While waiting for the call with the manager over development, I contacted Linda, the outplacement service contractor. She explained that her services focused on giving me the skills and techniques to get a job in my field. Her company did not offer recruitment or connections to specific employers, they just helped me perform better with the jobs that I might find on my own. Either way, it sounded like a service that I could benefit from, so we started working through some of the things I should know to prepare myself for the upcoming interview.

On August 4th, I spoke with Ethan, as well as Ben and Mitch. Ben was the manager over the team, and Mitch was another engineer that I would be working with. They asked several questions about me, both personal and professional. They also asked a few technical questions, but most of them went pretty well. I knew about several of them, and most of the others were at least concepts I was familiar with.

Fortunately, System Logistics was a company that didn’t have much overlap with the software engineering industry in general. What they did was very specific, and any new employees had to be trained on their own specific software. I explained that my background was very similar. Not only was healthcare a very particular industry, but the projects that I worked on were all unique. I had a knack for picking up new concepts or projects with every little training or documentation. If they needed me to learn something, I assured them I could pick it up very quickly.

Everything about the call seemed to go really well, significantly better than that first interview. I didn’t feel defeated or mentally exhausted. I felt positive, even if I still wasn’t really sure about what the company did, nor was I keen to drive to Asheville every day. They said that they would be in touch, and I genuinely did expect to hear from them soon.

The next day, August 5th, I got a message from Ethan, saying that they wanted me to come up and meet the team if I was available tomorrow. In my experience, “meeting the team” is a good sign, even if it is just another interview in disguise. I obviously accepted, though I was slightly bemused. I still hadn’t seen any of these people, either through a video call or in person.

I called Linda and gave her the good news. She gave me a few more tips, and agreed that this was another stage of the interview process. Of all the services that RedSail provided, I was beginning to appreciate Linda more and more.

On August 6th, I donned my now tailored suit, and I drove up to Asheville. I had printed several copies of my resume to bring with me, but I nearly left them on my kitchen table. Fortunately, my wife reminded me and I grabbed them up. I’ve heard that it reflects well on the candidate to seem prepared, and I wanted to look like the best candidate possible.

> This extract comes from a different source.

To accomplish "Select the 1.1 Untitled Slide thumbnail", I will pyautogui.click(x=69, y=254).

When I arrived, Ethan gave me a tour of the facility. After the tour, I went to a private office with Ben and Mitch, along with Matt, another member of the team. Wasting no time with the charm, I asked if they would like a copy of my resume. Since I hadn’t yet spoken with Matt, he had no knowledge of my background, and appreciated the information. Already, I felt like I was knocking this interview out of the park.

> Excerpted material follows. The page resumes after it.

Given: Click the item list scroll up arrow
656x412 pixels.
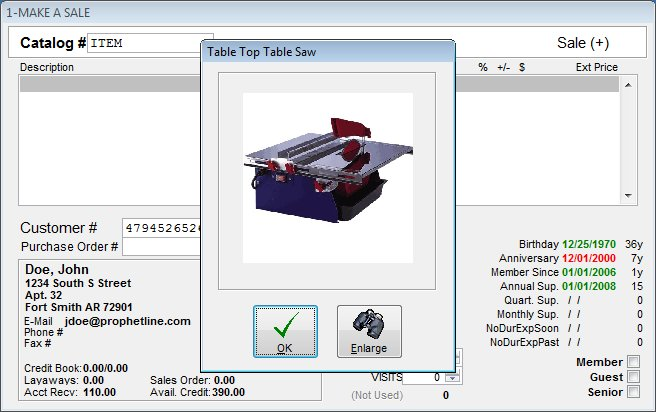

They asked a few more questions, some personal and some technical. The personal questions, I answered honestly. The technical questions, I gave my best understanding for each of them. I was pretty confident about most of them, and the team seemed to like the way I explained my answers. Like taking candy from a baby.

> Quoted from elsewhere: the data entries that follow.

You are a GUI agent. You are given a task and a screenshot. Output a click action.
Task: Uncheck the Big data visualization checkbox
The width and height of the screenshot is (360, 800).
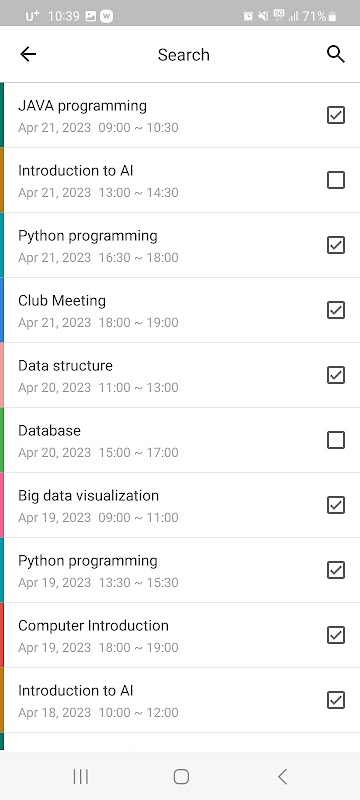coord(336,505)
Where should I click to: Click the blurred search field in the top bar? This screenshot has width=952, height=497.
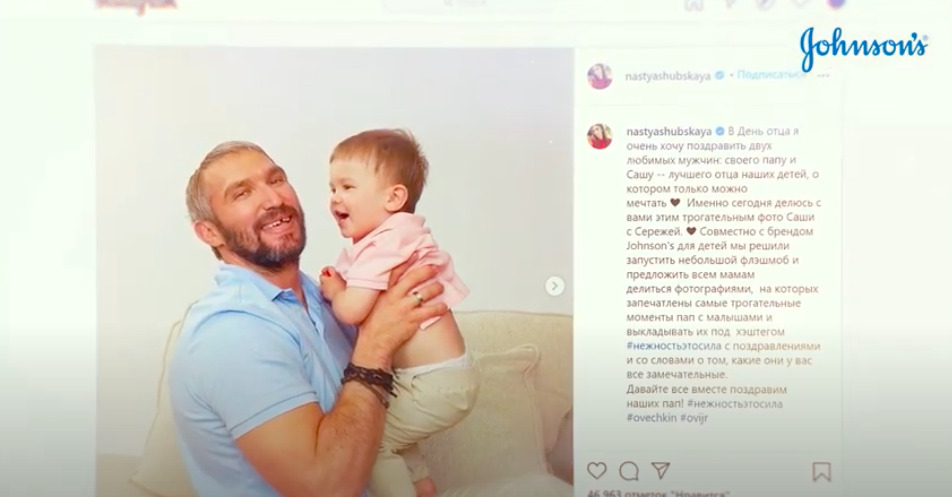pos(468,3)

As Ethan showed me to the door, I pulled a leaf from Linda’s book. I asked, “In your personal opinion, do you think I’m a good fit for this position?” I wasn’t asking him to share any information with me that I shouldn’t be privy to. I didn’t expect an offer from him, or any sort of official response from System Logistics. I just wanted to know if he as an employee thought I was right for the job.

He paused for a moment and didn’t change his neutral expression. Oh man, here it comes, he doesn’t think I’ll get the offer.

He checked around us to make sure nobody was in the lobby, and looked back through the window behind him to see if anyone was coming. He isn’t supposed to tell me, I’m sure, but he wants to let me down easy.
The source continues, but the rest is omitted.